Do I have Autism? This is a question I have pondered and asked myself over the past two and half years.
Ever since little Mr. was diagnosed and we started to learn and understand more about Autism. The problem with knowledge, well medical type knowledge, you can take it and view yourself and others close to you, trying to see if there is any traits.
I’m not sure if I’m the only one that does this, or if all parents that have children with special needs go through this, but I look back at my time as a child and start to see traits. I was always happier on my own or around computers, always a little different to all the other kids around me.
However, could I be on the spectrum or and I just picking out traits and making more of it.
The way I see it, everyone could pick up a trait or two from those associated with autism. For each of us it may well be a different traits, but I am sure there is at least one. We could spend time and blow them out of proportion - or it could be that you, me or someone else could be on the spectrum.
As I have been introduced into this life of a parent of a SEN child, I have found some adults that have gone through the diagnosis quite late in life. I know of one person who was in his 50’s and I know of another going through the process who is well into his 40’s (around my age).
Now, this is valid if you feel you need to know. I’ve heard its quite a battle to get that sort of diagnosis this late in life. Each person must decide if they want to find out or not Only you can decide if you feel you need to go for a diagnosis or would be happy to receive one.
Me, personally, well I don’t see the point for myself.
The way I see life is like that. For a child, teenager, early 20 something, well, they have quite some life left in front of them. They are still learning their way - and helping them with their autism and the world will give them a better future. Especially when you looking at a child such as little Mr. who is just at the beginning of his school adventure.
For me, at 47, well I’m set in my ways. I’ve gone through life, learned a whole bunch of stuff and I do things and interact with people in a way I have learnt. Interacting face to face is a struggle though - if I could have learned a better way to do that when I was younger, then that would have been great.

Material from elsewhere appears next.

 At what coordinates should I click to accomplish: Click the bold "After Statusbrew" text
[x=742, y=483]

If I did feel I was on the spectrum, fighting that battle to get to see a doctor, to get any diagnosis, well its just not going to give me anything that I feel I could benefit from.

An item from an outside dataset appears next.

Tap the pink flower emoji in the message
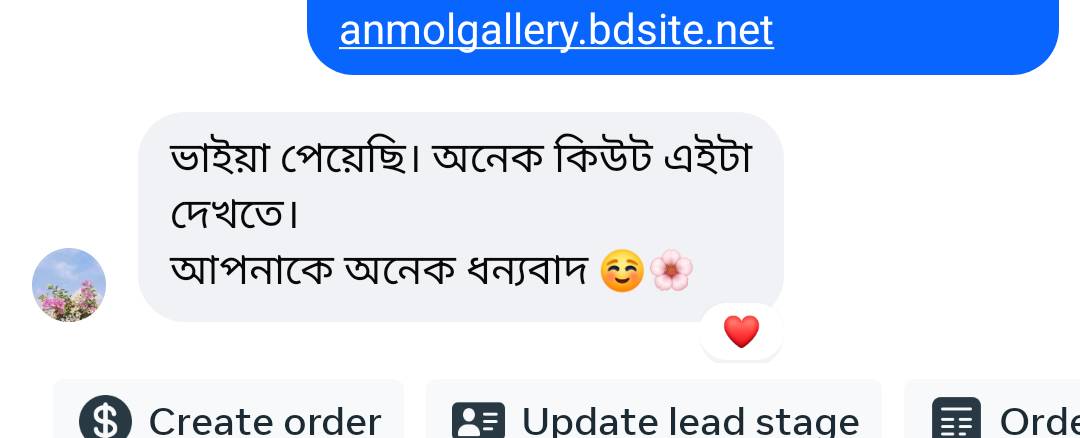1080x438 pixels. [672, 271]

Now, thats not saying that everyone would not benefit from this. Many people may feel completely different, they may feel they need a diagnosis to make sense of their life. I can understand that, I can get behind someone that needs this.
For me though, its different. I don’t feel I need any diagnosis. I still look at my life, look at my life as a childhood and spot traits. I do somethings think ‘Could little Mr. have this diagnosis because of me? However, I would not have changed a thing, both not so little Miss and little Mr keep us on our toes - and thats just the way we like it.